Our cocoa production branches in Ecuador, São Tomé and the Dominican Republic are well organised. The watchful eye of KAOKA shall remain, but the chocolate tycoon felt it was time for a new adventure. So bags were packed and the search for new wilderness, lands of this precious fruit, the cocoa, began. The journey led to the depths of the Amazonian rainforest, in the region of Ucayali, Peru.
Just a few years ago, this region was still governed by the Shining Path and, therefore, closely linked to drug trafficking. Once free from the clutch of the party, producers slowly turned to other cultures, including cocoa.
Arriving in this complex economic and political context, KAOKA took its time organising three exploration missions to launch the project.

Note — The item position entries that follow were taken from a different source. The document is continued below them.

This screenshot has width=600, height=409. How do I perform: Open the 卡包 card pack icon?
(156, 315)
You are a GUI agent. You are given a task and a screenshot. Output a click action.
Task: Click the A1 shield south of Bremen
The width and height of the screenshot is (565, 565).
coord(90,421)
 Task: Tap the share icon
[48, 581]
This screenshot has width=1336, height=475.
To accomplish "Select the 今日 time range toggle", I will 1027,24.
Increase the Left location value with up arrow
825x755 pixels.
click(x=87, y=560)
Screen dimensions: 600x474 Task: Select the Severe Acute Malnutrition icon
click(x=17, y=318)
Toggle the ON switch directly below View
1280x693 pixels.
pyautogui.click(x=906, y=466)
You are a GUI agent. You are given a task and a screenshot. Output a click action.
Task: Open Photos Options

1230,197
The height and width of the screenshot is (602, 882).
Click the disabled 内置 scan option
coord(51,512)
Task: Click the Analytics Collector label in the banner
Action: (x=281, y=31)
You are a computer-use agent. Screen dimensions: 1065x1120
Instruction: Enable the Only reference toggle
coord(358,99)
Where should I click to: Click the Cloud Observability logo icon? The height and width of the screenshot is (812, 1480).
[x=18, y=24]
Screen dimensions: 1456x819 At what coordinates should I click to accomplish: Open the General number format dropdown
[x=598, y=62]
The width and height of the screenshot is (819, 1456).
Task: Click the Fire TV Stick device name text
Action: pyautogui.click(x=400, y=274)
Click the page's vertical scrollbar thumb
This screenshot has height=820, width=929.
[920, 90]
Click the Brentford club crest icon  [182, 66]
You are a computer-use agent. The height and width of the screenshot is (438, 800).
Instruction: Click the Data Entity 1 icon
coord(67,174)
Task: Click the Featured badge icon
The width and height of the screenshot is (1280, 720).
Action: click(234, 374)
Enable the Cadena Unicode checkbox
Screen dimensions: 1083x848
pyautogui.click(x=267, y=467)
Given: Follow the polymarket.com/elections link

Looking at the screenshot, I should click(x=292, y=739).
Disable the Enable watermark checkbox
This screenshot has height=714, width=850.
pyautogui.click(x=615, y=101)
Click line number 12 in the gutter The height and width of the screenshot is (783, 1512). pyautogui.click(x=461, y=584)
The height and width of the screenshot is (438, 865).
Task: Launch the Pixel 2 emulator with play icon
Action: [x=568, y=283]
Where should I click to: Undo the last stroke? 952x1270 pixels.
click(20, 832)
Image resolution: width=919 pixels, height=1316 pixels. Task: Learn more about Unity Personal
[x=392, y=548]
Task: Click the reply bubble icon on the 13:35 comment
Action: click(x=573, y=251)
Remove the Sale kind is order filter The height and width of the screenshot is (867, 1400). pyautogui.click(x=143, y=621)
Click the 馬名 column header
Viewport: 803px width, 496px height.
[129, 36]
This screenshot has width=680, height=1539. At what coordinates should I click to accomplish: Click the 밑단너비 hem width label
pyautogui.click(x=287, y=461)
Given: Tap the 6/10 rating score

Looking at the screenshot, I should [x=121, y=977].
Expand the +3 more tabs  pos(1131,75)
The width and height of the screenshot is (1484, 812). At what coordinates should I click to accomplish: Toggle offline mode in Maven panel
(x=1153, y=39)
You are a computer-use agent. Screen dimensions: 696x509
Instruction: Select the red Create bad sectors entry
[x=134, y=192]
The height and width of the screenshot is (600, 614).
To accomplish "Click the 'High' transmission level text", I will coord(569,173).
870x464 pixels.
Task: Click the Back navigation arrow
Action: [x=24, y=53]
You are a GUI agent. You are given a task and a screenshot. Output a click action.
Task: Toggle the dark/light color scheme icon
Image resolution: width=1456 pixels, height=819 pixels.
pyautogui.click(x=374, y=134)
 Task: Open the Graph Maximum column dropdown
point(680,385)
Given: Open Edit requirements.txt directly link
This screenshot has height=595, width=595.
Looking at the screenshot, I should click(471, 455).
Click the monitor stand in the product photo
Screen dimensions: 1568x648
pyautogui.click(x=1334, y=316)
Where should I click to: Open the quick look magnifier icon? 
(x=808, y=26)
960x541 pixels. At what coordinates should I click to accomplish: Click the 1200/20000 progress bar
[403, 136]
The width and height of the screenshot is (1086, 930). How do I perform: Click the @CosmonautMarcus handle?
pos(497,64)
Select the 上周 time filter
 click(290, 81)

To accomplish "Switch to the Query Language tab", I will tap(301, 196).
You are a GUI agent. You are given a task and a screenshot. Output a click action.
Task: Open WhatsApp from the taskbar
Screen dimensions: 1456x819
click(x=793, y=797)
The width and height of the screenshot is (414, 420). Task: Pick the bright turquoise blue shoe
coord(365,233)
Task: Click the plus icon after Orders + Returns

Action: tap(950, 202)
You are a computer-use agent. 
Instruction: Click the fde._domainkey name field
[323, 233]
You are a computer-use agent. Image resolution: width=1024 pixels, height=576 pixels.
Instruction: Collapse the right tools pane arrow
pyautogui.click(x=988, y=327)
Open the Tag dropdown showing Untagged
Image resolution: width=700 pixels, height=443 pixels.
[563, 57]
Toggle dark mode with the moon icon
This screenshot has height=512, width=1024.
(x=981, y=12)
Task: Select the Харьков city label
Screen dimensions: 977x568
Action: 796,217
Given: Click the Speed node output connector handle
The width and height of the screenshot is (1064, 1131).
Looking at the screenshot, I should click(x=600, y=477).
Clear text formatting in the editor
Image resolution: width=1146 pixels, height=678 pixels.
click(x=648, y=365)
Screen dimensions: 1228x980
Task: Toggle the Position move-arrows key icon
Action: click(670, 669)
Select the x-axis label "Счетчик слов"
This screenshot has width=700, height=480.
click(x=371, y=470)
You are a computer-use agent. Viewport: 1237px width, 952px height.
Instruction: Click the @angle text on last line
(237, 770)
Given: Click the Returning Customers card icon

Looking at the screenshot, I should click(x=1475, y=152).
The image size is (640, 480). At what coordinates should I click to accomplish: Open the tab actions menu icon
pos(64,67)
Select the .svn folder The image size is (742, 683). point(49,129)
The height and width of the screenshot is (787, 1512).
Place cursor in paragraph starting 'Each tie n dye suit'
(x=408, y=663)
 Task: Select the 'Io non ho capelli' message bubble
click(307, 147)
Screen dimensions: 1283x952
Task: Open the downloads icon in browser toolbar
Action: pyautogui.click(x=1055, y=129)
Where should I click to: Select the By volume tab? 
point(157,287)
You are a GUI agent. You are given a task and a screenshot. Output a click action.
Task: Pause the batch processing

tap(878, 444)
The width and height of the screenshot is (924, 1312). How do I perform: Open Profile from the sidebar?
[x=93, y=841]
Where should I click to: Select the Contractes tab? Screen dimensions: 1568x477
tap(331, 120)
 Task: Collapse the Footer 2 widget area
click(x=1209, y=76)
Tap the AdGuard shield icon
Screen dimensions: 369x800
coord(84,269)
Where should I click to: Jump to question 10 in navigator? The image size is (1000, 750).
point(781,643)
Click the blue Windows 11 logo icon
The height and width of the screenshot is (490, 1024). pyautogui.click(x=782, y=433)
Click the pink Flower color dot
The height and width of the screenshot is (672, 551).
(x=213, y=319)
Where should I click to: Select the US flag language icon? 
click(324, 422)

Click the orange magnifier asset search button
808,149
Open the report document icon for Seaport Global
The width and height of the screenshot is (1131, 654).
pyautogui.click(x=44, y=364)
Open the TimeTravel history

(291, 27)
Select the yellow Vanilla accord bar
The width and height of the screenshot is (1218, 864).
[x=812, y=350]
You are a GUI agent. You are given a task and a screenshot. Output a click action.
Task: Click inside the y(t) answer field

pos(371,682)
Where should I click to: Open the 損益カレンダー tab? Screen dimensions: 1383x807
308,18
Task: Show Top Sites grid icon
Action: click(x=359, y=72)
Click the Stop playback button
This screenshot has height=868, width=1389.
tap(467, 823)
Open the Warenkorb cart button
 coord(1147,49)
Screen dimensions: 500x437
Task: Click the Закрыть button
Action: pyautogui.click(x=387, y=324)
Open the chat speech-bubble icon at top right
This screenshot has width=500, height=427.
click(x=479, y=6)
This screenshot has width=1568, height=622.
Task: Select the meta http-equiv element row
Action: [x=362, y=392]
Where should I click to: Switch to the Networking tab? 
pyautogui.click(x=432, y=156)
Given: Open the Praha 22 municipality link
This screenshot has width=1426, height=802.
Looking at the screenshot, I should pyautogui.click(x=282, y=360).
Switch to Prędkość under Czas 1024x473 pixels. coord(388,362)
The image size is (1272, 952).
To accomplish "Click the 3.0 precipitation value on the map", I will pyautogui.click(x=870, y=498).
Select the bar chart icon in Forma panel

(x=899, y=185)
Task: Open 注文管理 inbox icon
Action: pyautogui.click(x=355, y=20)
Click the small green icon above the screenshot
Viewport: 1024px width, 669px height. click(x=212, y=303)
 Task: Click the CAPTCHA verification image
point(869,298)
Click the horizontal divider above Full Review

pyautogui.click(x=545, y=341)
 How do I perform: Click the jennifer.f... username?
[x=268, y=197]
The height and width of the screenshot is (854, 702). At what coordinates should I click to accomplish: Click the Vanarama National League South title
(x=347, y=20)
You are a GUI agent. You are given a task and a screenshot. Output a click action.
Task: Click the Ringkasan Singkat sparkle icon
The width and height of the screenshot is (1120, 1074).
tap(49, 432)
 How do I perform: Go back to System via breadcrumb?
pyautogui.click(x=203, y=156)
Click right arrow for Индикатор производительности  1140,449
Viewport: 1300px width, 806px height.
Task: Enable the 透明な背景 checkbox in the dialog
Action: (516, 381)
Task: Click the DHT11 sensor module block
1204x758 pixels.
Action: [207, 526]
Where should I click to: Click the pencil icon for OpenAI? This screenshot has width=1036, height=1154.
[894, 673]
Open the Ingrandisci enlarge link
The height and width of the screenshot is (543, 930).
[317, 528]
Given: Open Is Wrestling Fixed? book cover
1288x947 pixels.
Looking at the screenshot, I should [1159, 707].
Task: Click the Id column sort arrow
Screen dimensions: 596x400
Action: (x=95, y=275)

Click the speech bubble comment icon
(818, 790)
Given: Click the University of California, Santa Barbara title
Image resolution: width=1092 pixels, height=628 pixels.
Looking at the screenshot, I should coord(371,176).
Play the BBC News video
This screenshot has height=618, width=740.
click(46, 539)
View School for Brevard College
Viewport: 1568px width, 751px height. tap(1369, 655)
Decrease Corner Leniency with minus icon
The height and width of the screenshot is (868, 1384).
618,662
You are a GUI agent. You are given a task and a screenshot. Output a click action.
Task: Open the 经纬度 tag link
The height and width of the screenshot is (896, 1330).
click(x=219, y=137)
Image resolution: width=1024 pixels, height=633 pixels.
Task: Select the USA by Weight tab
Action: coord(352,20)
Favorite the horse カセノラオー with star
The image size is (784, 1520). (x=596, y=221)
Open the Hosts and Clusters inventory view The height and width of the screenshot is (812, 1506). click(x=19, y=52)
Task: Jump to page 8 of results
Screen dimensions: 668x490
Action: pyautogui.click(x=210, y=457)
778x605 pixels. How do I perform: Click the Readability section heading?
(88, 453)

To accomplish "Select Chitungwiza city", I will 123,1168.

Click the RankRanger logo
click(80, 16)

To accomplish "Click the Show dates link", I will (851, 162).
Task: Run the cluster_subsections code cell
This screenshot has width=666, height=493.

We even commissioned the expertise of Rosa Perez, our Ecuadorian cocoa expert, who travelled to Peru. Her wise taste buds confirmed the aromatic quality of Peruvian cocoa.
Convinced, the start of a new adventure for KAOKA began!
Colpa de Loros Cooperative
KAOKA formed a long-term partnership with the Colpa de Loros Co-operative, which comprised of 3 farming groups: Virgen del Carmen, Nolberth and San Alejandro, encompassing 252 farming families.
Their plantations respect the principles of agroforestry, in other words, that cocoa plantations contain numerous other fruit trees (orange trees, avocado trees, papaya trees, banana trees…). These subsistence crops provide the farmers with extra revenue during the low season of cocoa production.
Here, there was no need to renovate cocoa plantations, as was necessary in Ecuador and São Tomé. The plantations are new and productive. Therefore, in partnership with the producers, KAOKA can concentrate on the development and on increasing the number of cocoa varieties selected for their aromatic quality.
During her trip to Peru, Rosa Perez also took the time to train producers in cocoa processing and quality control. Full of curiosity, they all attentively listened to Rosa’s sacred advice.
Producers in the Virgen del Carmen group worked together and organised the construction of their cocoa processing centre, with the support of KAOKA.
In May 2016, they recruited their own technical team, to be responsible for the fermentation and drying of the cocoa beans being accurately executed.
This project was made possible thanks to the support of the UNODC (United Nations Office on Drugs and Crime) and funds from the German Ministry for Economic Cooperation and Development, which provided technical support in the fields and financial support for infrastructures.
The first cocoa bean export was made in September 2015. The event was strongly supported by the local press.
Peruvian cocoa beans will initially be used to produce butter and powder. And, in the future, pure Peruvian chocolate bars will most definitely be on the table.